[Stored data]

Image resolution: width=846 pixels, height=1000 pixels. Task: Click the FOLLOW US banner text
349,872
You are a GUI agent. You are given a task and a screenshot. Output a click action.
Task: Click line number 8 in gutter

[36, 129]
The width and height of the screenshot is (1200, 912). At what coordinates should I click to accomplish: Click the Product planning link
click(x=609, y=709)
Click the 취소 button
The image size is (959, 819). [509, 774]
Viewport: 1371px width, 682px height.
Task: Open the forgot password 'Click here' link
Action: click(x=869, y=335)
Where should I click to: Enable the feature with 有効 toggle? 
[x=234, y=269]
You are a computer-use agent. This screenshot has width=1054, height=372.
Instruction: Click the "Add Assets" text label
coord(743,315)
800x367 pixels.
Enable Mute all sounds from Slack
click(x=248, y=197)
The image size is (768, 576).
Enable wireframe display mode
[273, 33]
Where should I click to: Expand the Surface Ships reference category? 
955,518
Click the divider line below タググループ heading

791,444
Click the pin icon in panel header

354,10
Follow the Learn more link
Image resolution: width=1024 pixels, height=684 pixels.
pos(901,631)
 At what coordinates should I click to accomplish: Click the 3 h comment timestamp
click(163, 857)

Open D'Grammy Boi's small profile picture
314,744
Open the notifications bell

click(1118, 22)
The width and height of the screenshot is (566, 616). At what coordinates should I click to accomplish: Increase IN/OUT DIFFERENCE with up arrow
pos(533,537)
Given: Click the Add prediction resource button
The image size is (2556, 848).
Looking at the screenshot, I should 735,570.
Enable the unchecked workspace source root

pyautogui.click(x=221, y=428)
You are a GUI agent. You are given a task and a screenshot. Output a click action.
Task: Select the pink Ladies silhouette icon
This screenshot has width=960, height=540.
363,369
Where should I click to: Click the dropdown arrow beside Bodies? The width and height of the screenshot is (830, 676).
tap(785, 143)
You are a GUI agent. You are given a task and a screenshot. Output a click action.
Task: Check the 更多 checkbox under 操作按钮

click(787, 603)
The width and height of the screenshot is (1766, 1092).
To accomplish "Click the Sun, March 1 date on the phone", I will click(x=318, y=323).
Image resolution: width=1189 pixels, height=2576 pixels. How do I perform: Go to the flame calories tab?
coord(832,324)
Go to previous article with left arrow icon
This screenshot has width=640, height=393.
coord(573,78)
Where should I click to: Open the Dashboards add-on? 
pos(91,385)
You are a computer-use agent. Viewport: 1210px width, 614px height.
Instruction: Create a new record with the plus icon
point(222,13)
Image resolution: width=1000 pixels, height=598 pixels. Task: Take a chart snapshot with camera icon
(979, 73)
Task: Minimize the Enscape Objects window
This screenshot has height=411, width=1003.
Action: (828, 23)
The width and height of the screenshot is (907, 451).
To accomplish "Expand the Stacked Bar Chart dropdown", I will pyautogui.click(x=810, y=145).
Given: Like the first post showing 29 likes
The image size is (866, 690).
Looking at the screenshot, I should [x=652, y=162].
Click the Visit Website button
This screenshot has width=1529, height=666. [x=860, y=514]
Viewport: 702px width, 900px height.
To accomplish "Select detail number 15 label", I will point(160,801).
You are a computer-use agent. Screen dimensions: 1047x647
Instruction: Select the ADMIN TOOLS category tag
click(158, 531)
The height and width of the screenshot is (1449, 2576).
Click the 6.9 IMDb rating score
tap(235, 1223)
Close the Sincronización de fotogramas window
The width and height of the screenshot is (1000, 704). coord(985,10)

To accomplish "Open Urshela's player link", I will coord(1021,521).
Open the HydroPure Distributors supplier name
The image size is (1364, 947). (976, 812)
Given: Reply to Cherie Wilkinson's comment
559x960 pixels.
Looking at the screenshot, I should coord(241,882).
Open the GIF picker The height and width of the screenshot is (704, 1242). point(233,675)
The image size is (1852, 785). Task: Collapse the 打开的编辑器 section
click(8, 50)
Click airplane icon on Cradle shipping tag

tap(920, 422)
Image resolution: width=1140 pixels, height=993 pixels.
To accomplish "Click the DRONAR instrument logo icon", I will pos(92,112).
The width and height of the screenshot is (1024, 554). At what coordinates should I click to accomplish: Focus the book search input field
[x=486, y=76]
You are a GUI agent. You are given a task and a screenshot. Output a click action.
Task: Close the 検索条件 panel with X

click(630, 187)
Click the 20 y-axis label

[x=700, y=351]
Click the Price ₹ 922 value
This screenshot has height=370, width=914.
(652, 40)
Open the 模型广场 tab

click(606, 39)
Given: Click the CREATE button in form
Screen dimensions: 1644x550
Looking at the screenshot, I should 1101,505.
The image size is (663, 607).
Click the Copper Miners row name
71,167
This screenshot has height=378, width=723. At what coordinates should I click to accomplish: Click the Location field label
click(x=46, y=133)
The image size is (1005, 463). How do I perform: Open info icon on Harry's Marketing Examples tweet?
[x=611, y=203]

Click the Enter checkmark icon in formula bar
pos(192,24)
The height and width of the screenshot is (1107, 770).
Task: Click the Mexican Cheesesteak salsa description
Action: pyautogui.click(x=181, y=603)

- [What to work on]: Print out the data exactly once more.

- [Your response]:
Image resolution: width=846 pixels, height=1000 pixels. Task: Click the FOLLOW US banner text
349,872
You are a GUI agent. You are given a task and a screenshot. Output a click action.
Task: Click line number 8 in gutter

[36, 129]
The width and height of the screenshot is (1200, 912). At what coordinates should I click to accomplish: Click the Product planning link
click(x=609, y=709)
Click the 취소 button
The image size is (959, 819). [509, 774]
Viewport: 1371px width, 682px height.
Task: Open the forgot password 'Click here' link
Action: click(x=869, y=335)
Where should I click to: Enable the feature with 有効 toggle? 
[x=234, y=269]
You are a computer-use agent. This screenshot has width=1054, height=372.
Instruction: Click the "Add Assets" text label
coord(743,315)
800x367 pixels.
Enable Mute all sounds from Slack
click(x=248, y=197)
The image size is (768, 576).
Enable wireframe display mode
[273, 33]
Where should I click to: Expand the Surface Ships reference category? 
955,518
Click the divider line below タググループ heading

791,444
Click the pin icon in panel header

354,10
Follow the Learn more link
Image resolution: width=1024 pixels, height=684 pixels.
pos(901,631)
 At what coordinates should I click to accomplish: Click the 3 h comment timestamp
click(163, 857)

Open D'Grammy Boi's small profile picture
314,744
Open the notifications bell

click(1118, 22)
The width and height of the screenshot is (566, 616). At what coordinates should I click to accomplish: Increase IN/OUT DIFFERENCE with up arrow
pos(533,537)
Given: Click the Add prediction resource button
The image size is (2556, 848).
Looking at the screenshot, I should 735,570.
Enable the unchecked workspace source root

pyautogui.click(x=221, y=428)
You are a GUI agent. You are given a task and a screenshot. Output a click action.
Task: Select the pink Ladies silhouette icon
This screenshot has width=960, height=540.
363,369
Where should I click to: Click the dropdown arrow beside Bodies? The width and height of the screenshot is (830, 676).
tap(785, 143)
You are a GUI agent. You are given a task and a screenshot. Output a click action.
Task: Check the 更多 checkbox under 操作按钮

click(787, 603)
The width and height of the screenshot is (1766, 1092).
To accomplish "Click the Sun, March 1 date on the phone", I will click(x=318, y=323).
Image resolution: width=1189 pixels, height=2576 pixels. How do I perform: Go to the flame calories tab?
coord(832,324)
Go to previous article with left arrow icon
This screenshot has width=640, height=393.
coord(573,78)
Where should I click to: Open the Dashboards add-on? 
pos(91,385)
You are a computer-use agent. Viewport: 1210px width, 614px height.
Instruction: Create a new record with the plus icon
point(222,13)
Image resolution: width=1000 pixels, height=598 pixels. Task: Take a chart snapshot with camera icon
(979, 73)
Task: Minimize the Enscape Objects window
This screenshot has height=411, width=1003.
Action: (828, 23)
The width and height of the screenshot is (907, 451).
To accomplish "Expand the Stacked Bar Chart dropdown", I will pyautogui.click(x=810, y=145).
Given: Like the first post showing 29 likes
The image size is (866, 690).
Looking at the screenshot, I should [x=652, y=162].
Click the Visit Website button
This screenshot has width=1529, height=666. [x=860, y=514]
Viewport: 702px width, 900px height.
To accomplish "Select detail number 15 label", I will point(160,801).
You are a computer-use agent. Screen dimensions: 1047x647
Instruction: Select the ADMIN TOOLS category tag
click(158, 531)
The height and width of the screenshot is (1449, 2576).
Click the 6.9 IMDb rating score
tap(235, 1223)
Close the Sincronización de fotogramas window
The width and height of the screenshot is (1000, 704). coord(985,10)

To accomplish "Open Urshela's player link", I will coord(1021,521).
Open the HydroPure Distributors supplier name
The image size is (1364, 947). (976, 812)
Given: Reply to Cherie Wilkinson's comment
559x960 pixels.
Looking at the screenshot, I should coord(241,882).
Open the GIF picker The height and width of the screenshot is (704, 1242). point(233,675)
The image size is (1852, 785). Task: Collapse the 打开的编辑器 section
click(8, 50)
Click airplane icon on Cradle shipping tag

tap(920, 422)
Image resolution: width=1140 pixels, height=993 pixels.
To accomplish "Click the DRONAR instrument logo icon", I will pos(92,112).
The width and height of the screenshot is (1024, 554). At what coordinates should I click to accomplish: Focus the book search input field
[x=486, y=76]
You are a GUI agent. You are given a task and a screenshot. Output a click action.
Task: Close the 検索条件 panel with X

click(630, 187)
Click the 20 y-axis label

[x=700, y=351]
Click the Price ₹ 922 value
This screenshot has height=370, width=914.
(652, 40)
Open the 模型广场 tab

click(606, 39)
Given: Click the CREATE button in form
Screen dimensions: 1644x550
Looking at the screenshot, I should 1101,505.
The image size is (663, 607).
Click the Copper Miners row name
71,167
This screenshot has height=378, width=723. At what coordinates should I click to accomplish: Click the Location field label
click(x=46, y=133)
The image size is (1005, 463). How do I perform: Open info icon on Harry's Marketing Examples tweet?
[x=611, y=203]

Click the Enter checkmark icon in formula bar
pos(192,24)
The height and width of the screenshot is (1107, 770).
Task: Click the Mexican Cheesesteak salsa description
Action: pyautogui.click(x=181, y=603)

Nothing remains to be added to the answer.